17

I'm reading The Elements of Statistical Learning. I have a question about the curse of dimensionality.

In section 2.5, p.22:

Consider $N$ data points uniformly distributed in a $p$-dimensional unit ball centered at the origin. suppose we consider a nearest-neighbor estimate at the origin. The median distance from the origin to the closest data point is given by the expression:

$$d(p,N) = \left(1-\frac{1}{2^{1/N}} \right)^{1/p}.$$

For $N=500$, $p=10$, $d(p,N)\approx0.52$, more than halfway to the boundary. Hence most data points are closer to the boundary of the sample space than to any other data point.

I accept the equation. My question is, how we deduce this conclusion?

chyojn
  • 503
  • When you cite a book, please quote both its author and the title. (Are there really no upper-case letters in the title?) – hmakholm left over Monica Dec 11 '11 at 04:59
  • Can be downloaded for free from http://www-stat.stanford.edu/~tibs/ElemStatLearn/download.html and took a while, it is 763 pages. Title and authors only at http://www.springer.com/statistics/statistical+theory+and+methods/book/978-0-387-84857-0?changeHeader – Will Jagy Dec 11 '11 at 05:07

3 Answers3

21

This is exercise 2.3, which they mention there.

PDF mentions Probability Distribution Function. CDF means Cumulative Distribution Function. As we are considering continuous distributions, the former is the derivative of the latter.

The volume of a ball of radius $r$ in $\mathbb R^p$ is $\omega_p r^p,$ where $\omega_p$ is a constant depending only on $p,$ the value indicated by shorthand $$ \omega_p = \frac{\pi^{p/2}}{(p/2)!}.$$

As a result, the probability that a point, taken uniformly in the unit ball, is within distance $x$ of the origin is the volume of that ball divided by the volume of the unit ball. The factors of $\omega_p$ cancel, so we get CDF $$ F(x) = x^p, \; \; \; 0 \leq x \leq 1.$$ The corresponding PDF is the derivative, $$ f(x) = px^{p-1}, \; \; \; 0 \leq x \leq 1.$$

From page 150, section 4.6 of Introduction to Mathematical Statistics by Hogg and Craig, we are told that the marginal (individual) PDF for $y_1,$ the smallest order statistic (the minimum) of $n$ points with CDF $F$ and PDF $f$ is $$ g(y) = n \left( 1 - F(y) \right)^{n-1} f(y).$$

In our case that gives $$ g(y) = n \left( 1 - y^p \right)^{n-1} p y^{p-1},$$ which can be readily integrated to give the CDF $$ G(y) = 1 - \left( 1 - y^p \right)^n.$$

The mean, or expected value of $y,$ is a messy integral.

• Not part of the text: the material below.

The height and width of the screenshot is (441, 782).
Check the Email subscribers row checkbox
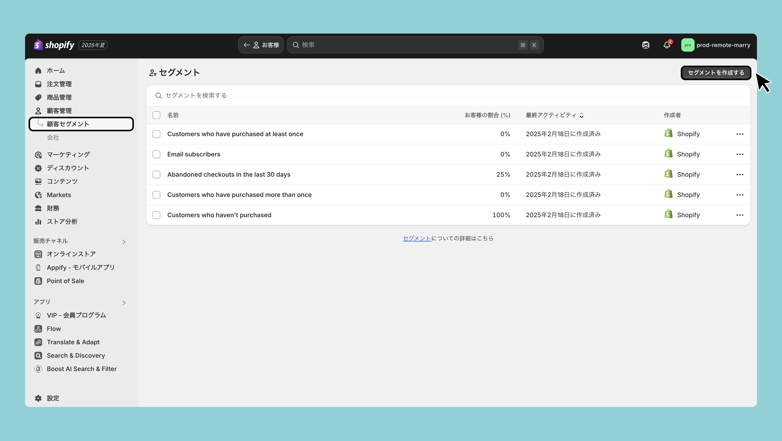tap(156, 154)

Instead, the median is defined to be simply the value of the random variable $y$ such that $G(y)=1/2,$ in the case of a continuous variable. If you did this experiment many times the probability of getting a minimum smaller than the median is 50 percent, the probability of getting a minimum larger than the median is also 50 percent. For the traditional bell curve, the median and the mean are likely to be pretty close. In this case, a polynomial restricted to a short interval, I am not sure the median and mean are necessarily close to each other.

I do not see how you can read this book without a full semester calculus-based course in mathematical statistics.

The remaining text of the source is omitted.